Radiesthesia may be described as "The faculty and study of certain reflexive physical responses of living tissue to various radiations ... resulting in displacement currents and other inductive effects in living tissues." Wise practitioners, such as Cecil Maby, distinguish it sharply from any psychic phenomena, believing that the observed phenomena must have some basis in purely material physics. Nevertheless, no such physical mechanism has ever been demonstrated to the satisfaction of the mainstream. Moreover, practitioners typically use dowsing equipment to try and detect these radiations, and when you meet such a dowser they maye have no considered view on whether they are dowsing a physical or a psychic phenomenon. Perhaps unsurprisingly, mainstream science assumes radiesthesia to be as much pseudoscience as its psychic brethren.

It is immediately obvious that Hopwood's theory can be seen as an attempt to demonstrate just such a physical mechanism for radiesthesia. There is perhaps a genuine sceptical case to be answered.

And here, Third Millennium science shows signs of coming to the rescue. Historically, up until a century ago, the mainstream accepted such fringe phenomena. That led to too much credulity.

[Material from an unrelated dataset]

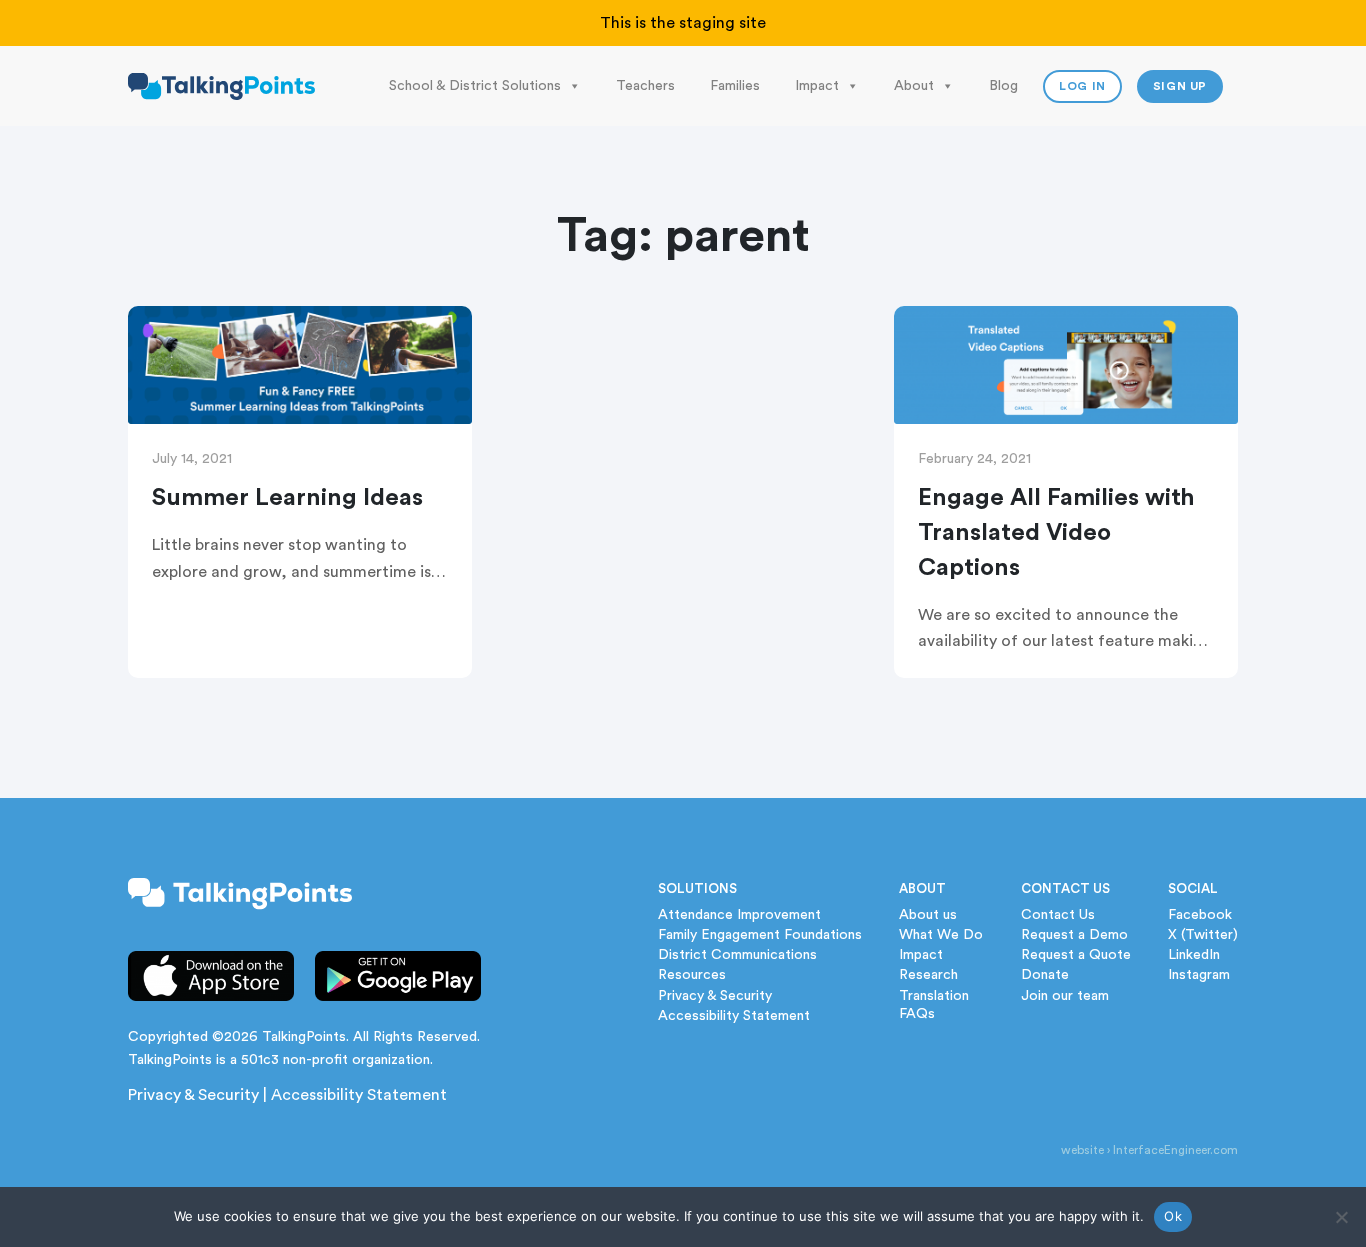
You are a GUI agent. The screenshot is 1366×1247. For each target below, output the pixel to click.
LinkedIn (1194, 955)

Twentieth-century atheistic materialism, and its ultimate expression in philosophical positivism, swung the world the other way, dissing anything and everything outside the realm of known physics. That led to too much pseudoscepticism, and in particular to a blindness to global warming. This latter has finally brought itself home to us with such force in the new millennium, that we are horrified at that purblind scepticism and prejudice, and are revisiting all that the materialists rejected, in a mindset of re-evaluation and recovering what was lost (this is true also in matters as diverse as spirituality and the secondhand market, but that is going off-topic).

The case in point here is the secret life of plants. All that stuff about musical tastes and plant sentience gave it a bad name back in the day. But plants do communicate chemically, and that means electrochemically. Now, in 2023, biologists are discovering that they can be sensitive to electromagnetism (I read of this once again in New Scientist). It is early days yet and, if past experience is anything to go by, researchers will make a right hash of understanding the electromagnetics side of things. But still, progress is progress and we now have mainstream biologists prepared to accept that electromagnetic phenomena in the environment can affect and even direct living metabolisms. A scientific basis for radiesthesia is showing signs of emerging, and that old last-millennium blanket pseudoscepticism is no longer a showstopper.

It really is time to re-evaluate Hopwood's theory and put it to the test under the aegis of an experienced electromagnetics test engineer.

Notes:

[1] I seem to recall the sites of a couple of ruins too, but there is no sign of these on my current Ordnance Survey maps.

[2] Charfas, J.; "No better than chance", New Scientist 22 October 1981, p. 262. See also Hopwood's own account of his key experiments in "Dowsing, ley lines and the electromagnetic link", New Scientist 20/27 December 1979, pp. 948-9.

[3] Brendan McWilliams; "Scientific theories to explain dowser's art", The Irish Times, 16 Feb 2000.

[4] I am no longer a practising electromagnetics test engineer and my past friendship with Tony must also place a question mark over my objectivity. I therefore feel that it is not appropriate for me to present such a re-examination. But that doesn't stop me calling for it.